Il testo di questo canto va, quindi, al cuore del mistero celebrato e lo esprime con proprietà ed efficacia. Le parole conducono l’attenzione su Cristo nell’atto di donarsi per noi, sull’annuncio del regno, sulla forza dirompente del Vangelo, sulla centralità della Croce, a sottolineare il cammino di conversione a cui Cristo ci chiama con i suoi gesti. Infine, dopo un rapido accenno all’attesa del momento escatologico, rimandano significativamente all’acclamazione eucaristica, riprendendone direttamente le parole e il senso.

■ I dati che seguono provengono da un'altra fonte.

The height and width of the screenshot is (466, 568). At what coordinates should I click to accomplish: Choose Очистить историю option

Il canto, su testo del gesuita Padre Eugenio Costa e musica di Jo Akepsimas, compositore di origine greca ma vissuto da sempre in Francia, dopo il successo iniziale alla sua pubblicazione avvenuta nel 1982, è caduto gradualmente nel dimenticatoio nonostante la ricchezza testuale e merita di essere ripreso e valorizzato. È stato approvato ed inserito al n.373 nel Repertorio nazionale di canti per la liturgia (CEI, 2008).

versione mp3 sintetizzata

Il pregio della melodia sta nella sua chiarezza, semplicità e nobiltà. La divisione del ritornello in due semifrasi uguali fra loro, ad eccezione della cesura, ne facilita il rapido apprendimento. L’andamento corale, poi, privo di difficoltà ritmiche o melodiche, lo rende adatto ad ogni tipo di assemblea, soprattutto se numerosa e composita.

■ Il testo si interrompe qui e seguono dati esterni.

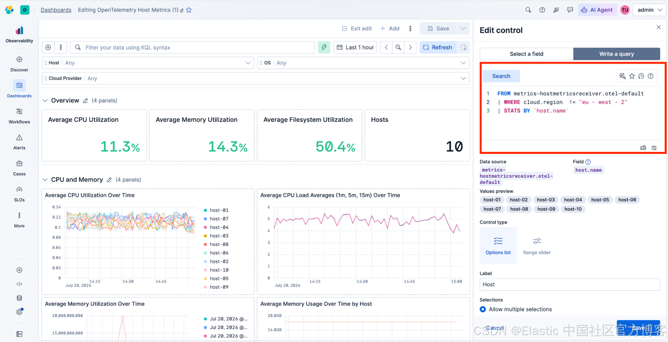
Task: Open query history clock icon
Action: click(641, 76)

Un’osservazione utile per il solo o il coretto che esegue le strofe: si cerchi di seguire con attenzione il senso verbo-melodico della frase, senza lasciarsi condizionare dalla divisione delle battute iniziali e centrali – forse legata alla diversa accentazione della lingua originale del testo -, che non fa coincidere l’accento della parola con il tempo forte della battuta.
Se eseguito a più voci il ritornello acquista un’efficacia ancora maggiore dovuta allo stile corale in cui è stato concepito.

La strofa può essere affidata o alle sole voci femminili o alle sole voci maschili: meno buona pare la realizzazione a voci miste, che forse non sottolinea sufficientemente lo stacco timbrico tra ritornello e strofa.

Può offrire un buon servizio nei momenti celebrativi di maggiore intensità meditativa, quali, ad esempio, il ringraziamento dopo la comunione e l’adorazione eucaristica comunitaria.